I was thinking of getting the Eheim Universal Installation Kit, which helps prime the canister, but I hear it's not needed.

If you guys have any helpful suggestions, it would be greatly appreciated


----------



## mahoro (Dec 18, 2007)

its hard to add the water into the installation kit, unless you buy another kit from them that makes adding water into more easiler or u can always go to dollar store and get a cheap funnel, so in a way it does help with prime... but not by a lot, i got it because its much nicer look then the org. ehiem tube that comes with it. so for air trapped... there shouldn't be any after an hr of usage or so unless you run your co2 into it...


----------



## fishscale (May 29, 2007)

I used a powerhead to prime the filter.


----------



## JimmyYahoo (Aug 14, 2005)

How often is this happening?

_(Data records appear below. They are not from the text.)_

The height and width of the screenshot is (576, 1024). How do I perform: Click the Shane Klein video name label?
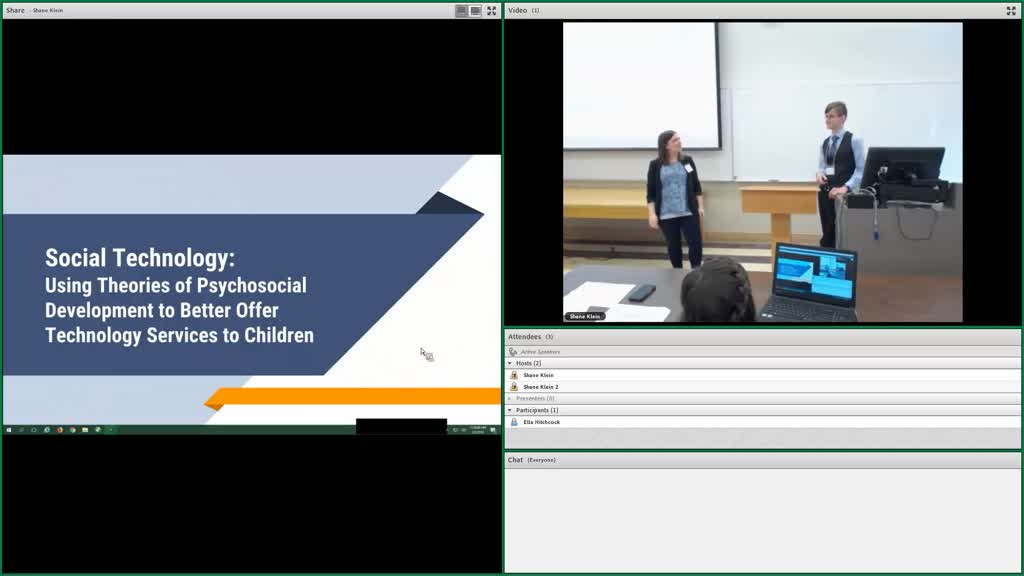coord(584,316)
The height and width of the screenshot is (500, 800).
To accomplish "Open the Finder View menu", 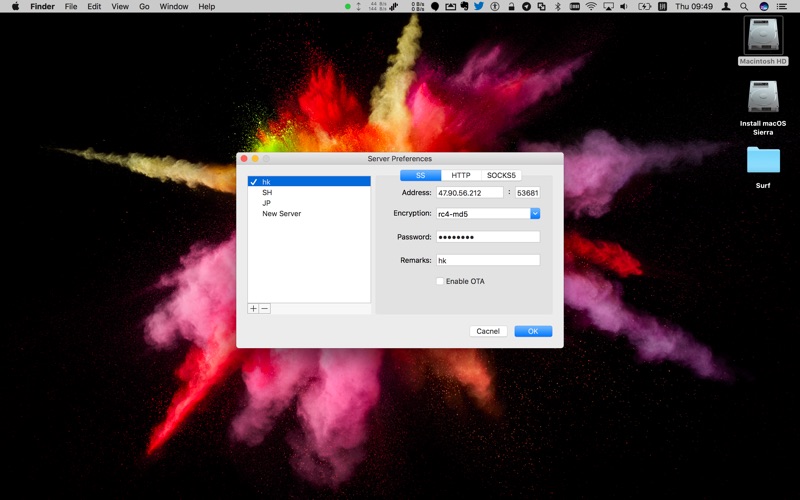I will tap(120, 6).
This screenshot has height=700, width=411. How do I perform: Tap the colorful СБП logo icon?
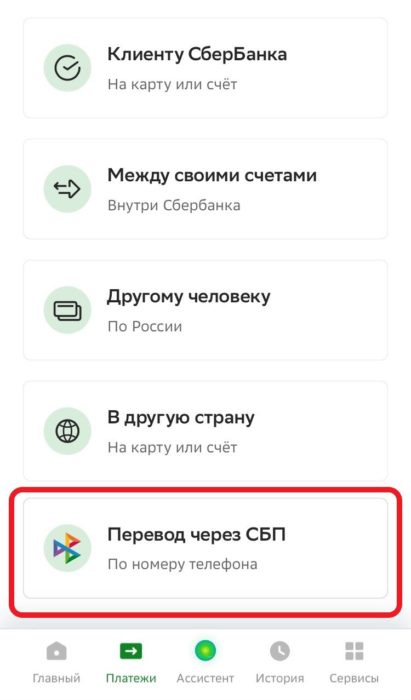pos(67,548)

When you dont need to get into the filter I find using the quick connects helps keep air out of the filter. When i do need to get inside the filter i fill it back up with water when im done and put the lid on. Nows the time that you get most of the air out. Put enough water into the filter so that when you pud the lid in tightly some water seeps out of the lid/seal. Now hook it back up with the quick-connects still engaged in stop position. Let the inflow open first, below tank water, then the outflow. Pull some water through and turn on. If there is any air left just tilt the top of the filter back and forth for a bit and the little amount of air that is in there should discharge quickly and easily. Key is to have no air in the inflow tube when your hooking it back up.


----------



## moogoo (Dec 7, 2007)

When I stop my 2213 to do water changes, it was a pain to start back up. But then I realized I could just disconnect the quick connect on the outflow pipe with the filter on and already filled with water. You can hear the air rushing out of the quick connect and the water coming. At the point when the water is almost there, reattach the quickconnect and voila, filter starts running again. Be sure to only separate the quickconnect just enough to allow air to escape.

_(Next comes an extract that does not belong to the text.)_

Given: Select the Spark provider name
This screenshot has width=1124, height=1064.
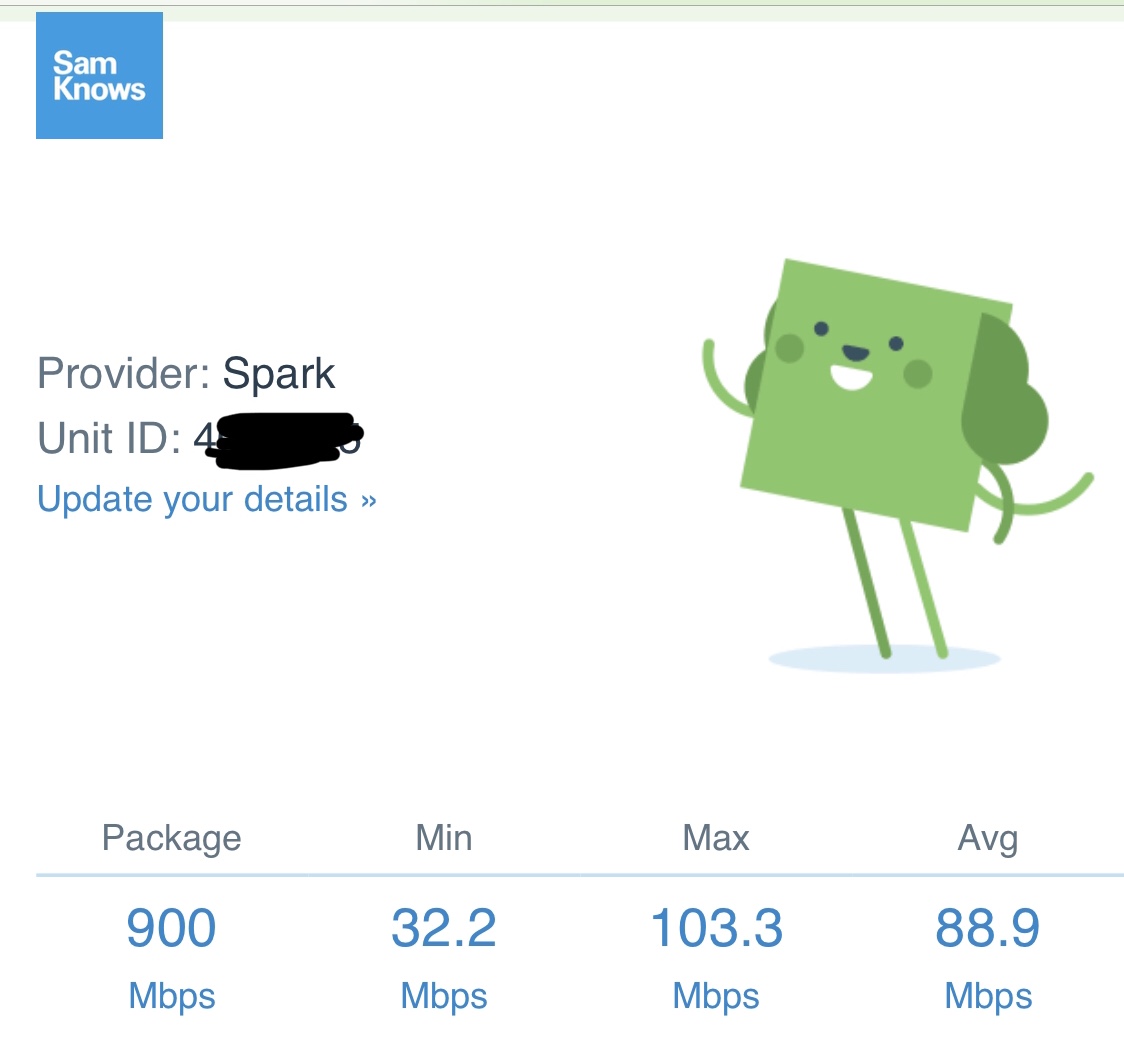Looking at the screenshot, I should tap(278, 374).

If it's an initial prime, you leave the filter empty. Turn on and suck through the outflow at the quickconnect (which should be near the filter). You'll see the filter fill with water and then just do like described above. Works for me.


----------



## krak256 (Dec 14, 2007)

this morning, i heard noises coming from my Eheim again. It still had a bit of air trapped in it from before, but I thought it would get rid of itself. 

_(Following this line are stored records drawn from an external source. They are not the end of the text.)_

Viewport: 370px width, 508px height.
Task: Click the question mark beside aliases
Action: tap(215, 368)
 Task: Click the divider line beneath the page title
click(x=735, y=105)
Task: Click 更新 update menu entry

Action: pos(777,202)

I just got back from work, and my Eheim is starting to kick the bucket again. Water flow is minimal and its making a lot of noise. There's more air in it than before.

My question is, should I replace the entire canister? I don't know why the air won't go away. It used to when I first got my Eheim 8 months ago. Should I replace the motor?

I know I can replace the impeller, but I feel it's going to just break down again. I replaced it less than a month ago....


----------



## riverrat (Jul 14, 2005)

If I were you I would check every connection maybe pull tubing and cut and reconnect all the disconnects and and connection to input and output of the filter. Then open it up and check the o-ring to see if you have any tears or nicks in it. I would think that you have to be pulling in air on the intake to filter side. I have owned classics and never had a big problem. 

I always made sure my intake in the tank was under water during my water changes. If I did any maintenance to the filter I would close the disconnect valves. This means when you reconnect it you do not have to prime it because you have water in the intake hose. I would not attach the return to tank side until I reconnected the intake side and opened up return into a small bucket until water ran out. Closed it shook filter a bit and opened again to get as much air out as possible. Then reconnect and plug in. This would usually evacuate all of the air in filter. If not a few tilts would do it and by the next morning quiet to the point of having to put my head against the filter to make sure it was running. 

I have only quickly read the thread so you might have given this info. You do not have anything running on intake side correct? No diffuser near filter intake no inline stuff etc ect...... You do not have anything on the output side such as a reactor that the noise could be coming from that you mistakenly think is the filter. 

I am not trying to make you feel dumb with these questions its just that I myself have overlooked easy things many times. I once thought my 2126 was making a slight grinding noise only to find out it was one of my timers. :hihi: 

Once you feel you have cleaned ......checked every possibility and ruled everything out I would contact Eheim to see what they say. It seems your filter is still fairly new (less than a year). Regardless of how old I would still contact them.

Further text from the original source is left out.